Curiosity and a flash sale: How Kugluktuk's only accordionist came to be
Accordion to Dettrick Hokanak, he's self taught and the only person in the area who plays the instrument
It was a mix of curiosity and a sale at the local Co-op that led to the creation of Kugluktuk's only accordion player: Dettrick Zacary Hokanak.
Hokanak said he first became interested in the instrument when he was young and went to a drum dance festival in Rankin Inlet. "I went to the front of the stage and just sat there and watched the accordion player," said Hokanak.
In 2012, he had the opportunity to play the accordion for the first time, and that's when he knew he had to learn how to play the instrument. He went to his local Co-op and found an accordion on sale for $299.99, down from $899.99.
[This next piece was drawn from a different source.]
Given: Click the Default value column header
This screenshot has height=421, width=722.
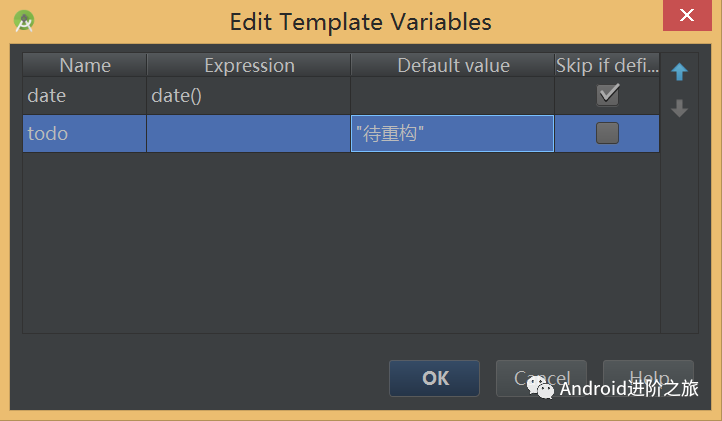Looking at the screenshot, I should pyautogui.click(x=453, y=65).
It was a "sweet deal," said Hokanak.
After buying the instrument, he taught himself to play by ear. "I've had a few people approach me about doing lessons, but it's kind of hard to find the time to instruct and try to teach somebody about accordion," said Hokanak.
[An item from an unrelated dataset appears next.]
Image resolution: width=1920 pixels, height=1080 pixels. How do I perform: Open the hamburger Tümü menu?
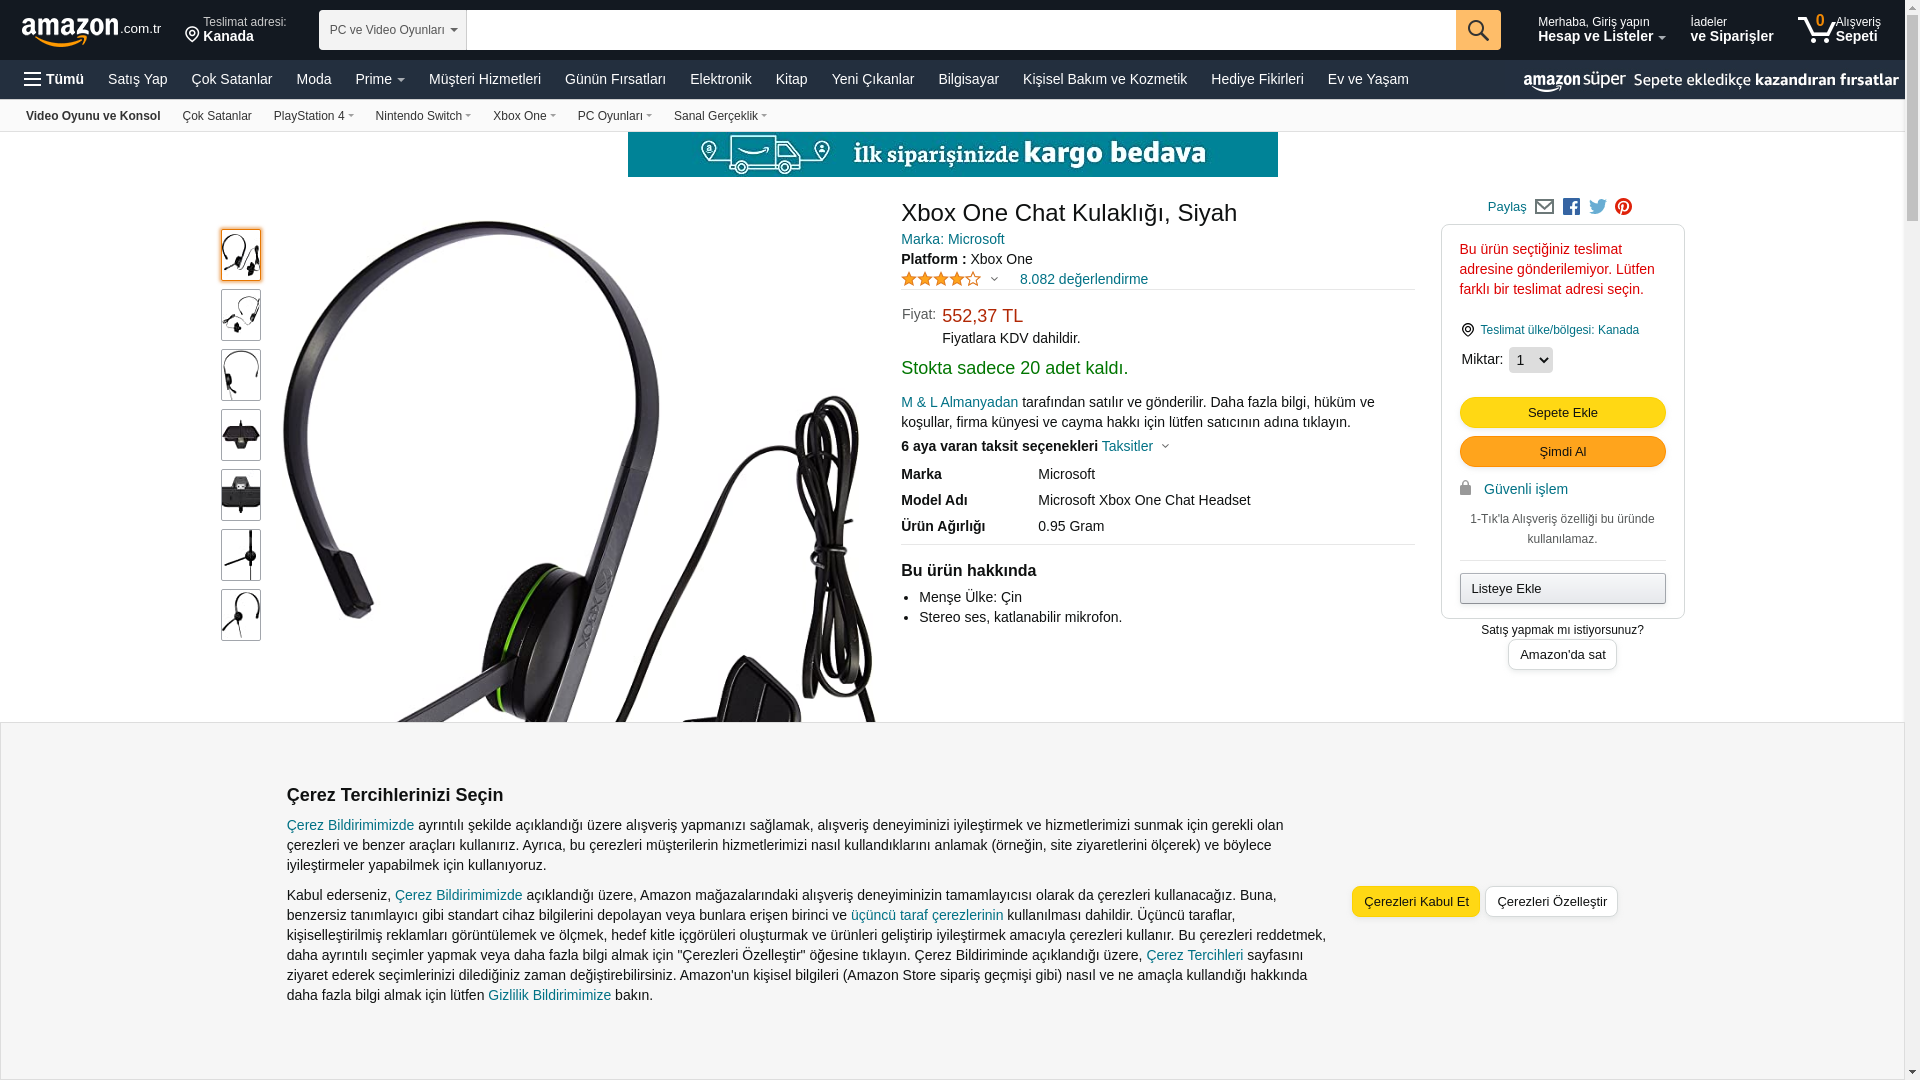coord(54,79)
He plays his accordion at events in the community, which isn't traditional for the area. According to a paper published by Canadian musician Jim Hiscott, the button accordion is a tradition in the eastern Arctic that was brought into the North by European whaling crews in the 17th and 19th centuries. It is not commonly found in the western Arctic.
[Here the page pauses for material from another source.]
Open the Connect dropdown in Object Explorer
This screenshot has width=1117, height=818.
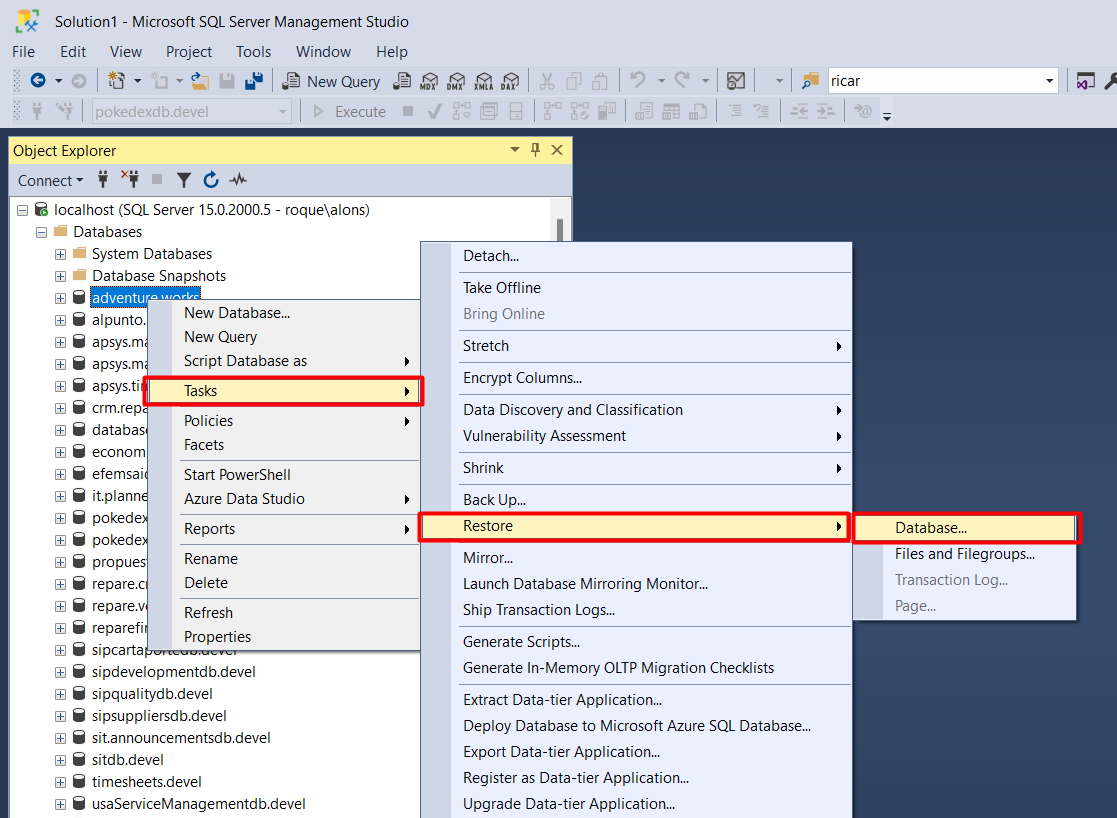[50, 180]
Hokanak said usually there are fiddles for the community dances, but his addition of the accordion has been well-received. "Everyone's pretty much used to the fiddle."
He said no one else in the area plays the accordion. "If it makes people happy I'm going to be happy too."
Hokanak isn't just an accordionist; sometimes he will also strap on a harness and simultaneously play the harmonica.
"If I add a shackle to my feet maybe I can have three instruments," laughed Hokanak.
But he doesn't just play by himself. "I'm so thankful for people that play with me."